#### [Extract provided]
Yet Poirot’s approach to celebrity is, at bottom, the same as his approach to the matter of sensation fiction elsewhere in the story. As Mary Marvell is ushered into Poirot’s flat by the landlady Mrs Murchison, Hastings (who, rather unbelievably, does not immediately recognise her) takes a paragraph to explain to his readers the gossip surrounding Mary Marvell, her recently-acquired diamond and her marriage to fellow screen idol Gregory Rolf. This is partly a reappearance of the Christie infodump – but it also illustrates how Hastings thinks of celebrities, not as people, but as the composite result of gossip and reportage about them. For Poirot, it is different. Not succumbing to the glamour of these personages, he sees only facts and refuses to be dazzled by the circumstantial details, however exciting a story they may make.

Mary Marvell has been receiving warning letters, apparently left by a Chinaman, urging her to return her diamond, the ‘Western Star’, which is the ‘left eye of the God’. Ignoring these warnings, she receives a final note, informing her that the diamond will be stolen at the ‘full of the moon’. This is surely a deliberate attempt to evoke Wilkie Collins’s detective thriller The Moonstone (1868). Indeed, Poirot actually performs a postcolonial reading of Collins’s novel:

Épatant!’ murmured Poirot. ‘Without doubt a romance of the first water.’ He turned to Mary Marvell. ‘And you are not afraid, madame? You have no superstitious terrors? You do not fear to introduce these two Siamese twins to each other les a Chinaman should appear and, hey presto! whisk them both back to China?’

Poirot is speaking sarcastically here, of course – for him, the story is obviously false, not least because it is patently the product of improbable orientalist fantasies. A further self-referential sign of the story’s debunking of colonial ‘othering’ is the fact that stories mystifying the diamond’s origin are revealed as utterly irrelevant; a fact reflected in the plot’s maintaining the ambiguity of the diamond’s national origin. A Chinese origin (and thus a ‘yellow peril’) having been dismissed as fantasy, the notion that it may have come from India is also only vaguely offered – one gets the sense that the plot (and Poirot) is at pains to avoid the kind of sensational colonialist mystification which its characters cling to. Indeed, the kind of story peddled by Collins, in which the diamond is stolen by colonial ‘others’ and is indeed the ‘eye of a God’ simply turns out to be obfuscation here.

#### [Dataset excerpts]
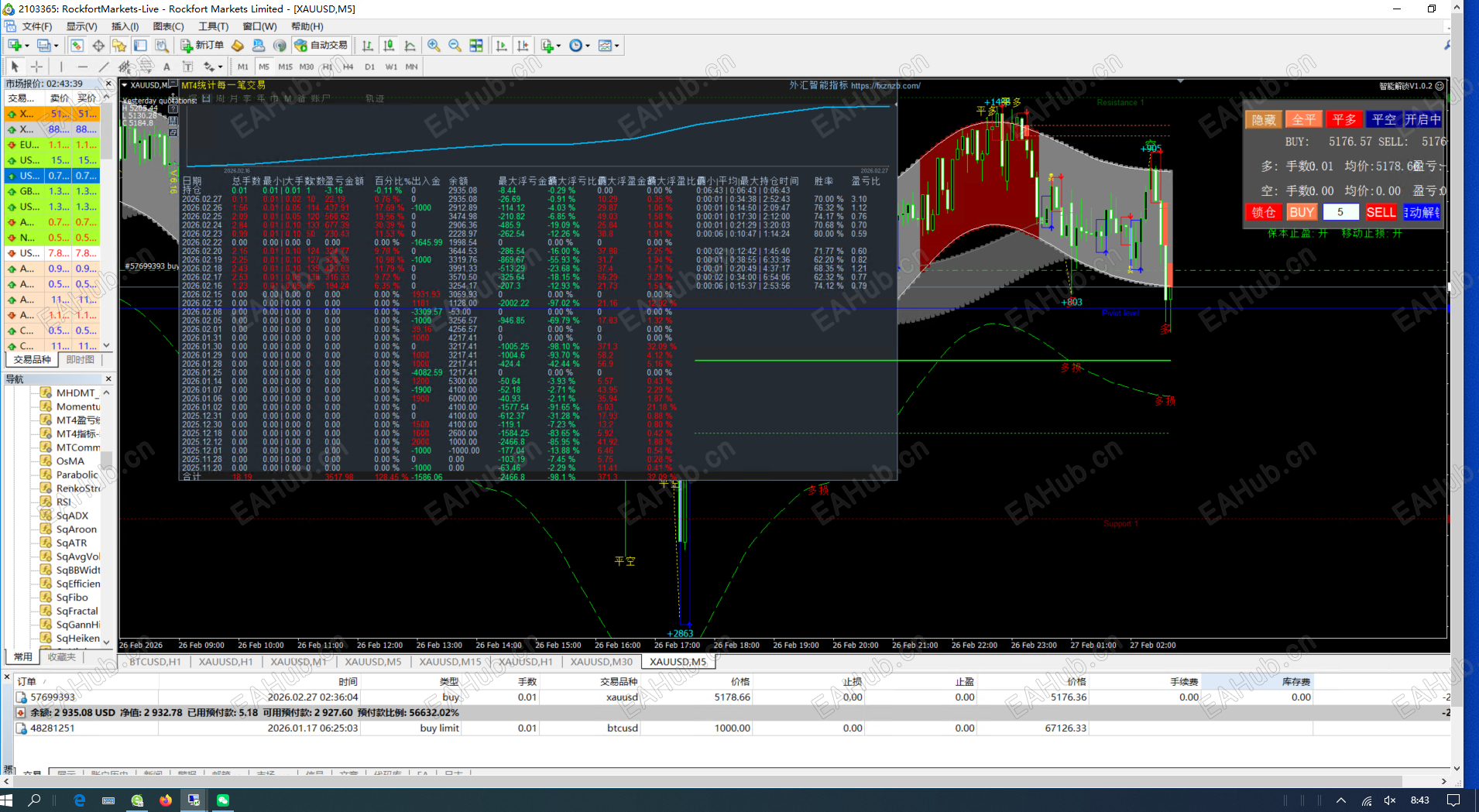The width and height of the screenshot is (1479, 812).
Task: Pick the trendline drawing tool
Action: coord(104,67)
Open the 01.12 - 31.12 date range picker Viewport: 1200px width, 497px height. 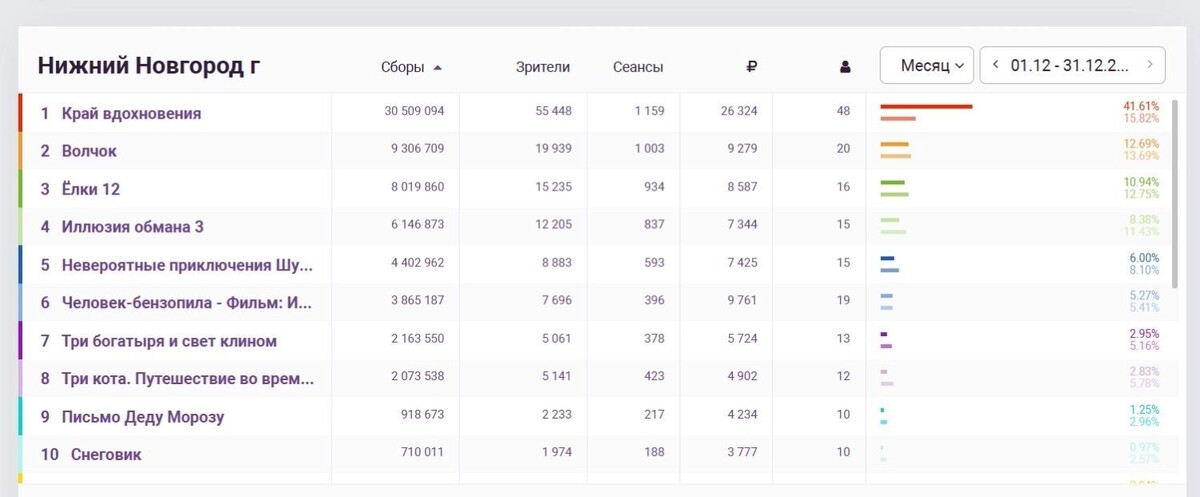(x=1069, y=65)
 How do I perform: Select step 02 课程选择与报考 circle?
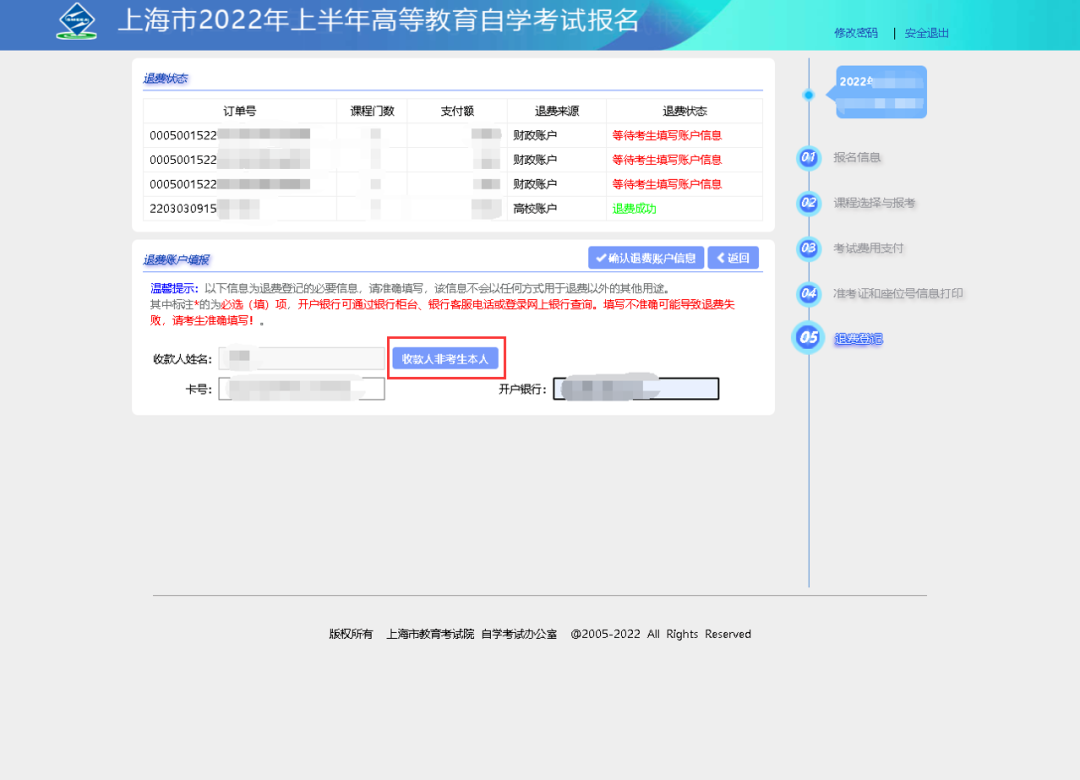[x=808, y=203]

#### [Your tasks]
1. Translate this sentence from the piece on Poirot into Spanish: "Ignoring these warnings, she receives a final note, informing her that the diamond will be stolen at the ‘full of the moon’."
2. Print the stretch of the piece on Poirot from "Yet Poirot’s approach" through "they may make.".
The records have no connection to the piece on Poirot.

#### [Written answers]
1. Haciendo caso omiso de estas advertencias, recibe una nota final en la que se le informa de que el diamante será robado en «la luna llena».

2.
Yet Poirot’s approach to celebrity is, at bottom, the same as his approach to the matter of sensation fiction elsewhere in the story. As Mary Marvell is ushered into Poirot’s flat by the landlady Mrs Murchison, Hastings (who, rather unbelievably, does not immediately recognise her) takes a paragraph to explain to his readers the gossip surrounding Mary Marvell, her recently-acquired diamond and her marriage to fellow screen idol Gregory Rolf. This is partly a reappearance of the Christie infodump – but it also illustrates how Hastings thinks of celebrities, not as people, but as the composite result of gossip and reportage about them. For Poirot, it is different. Not succumbing to the glamour of these personages, he sees only facts and refuses to be dazzled by the circumstantial details, however exciting a story they may make.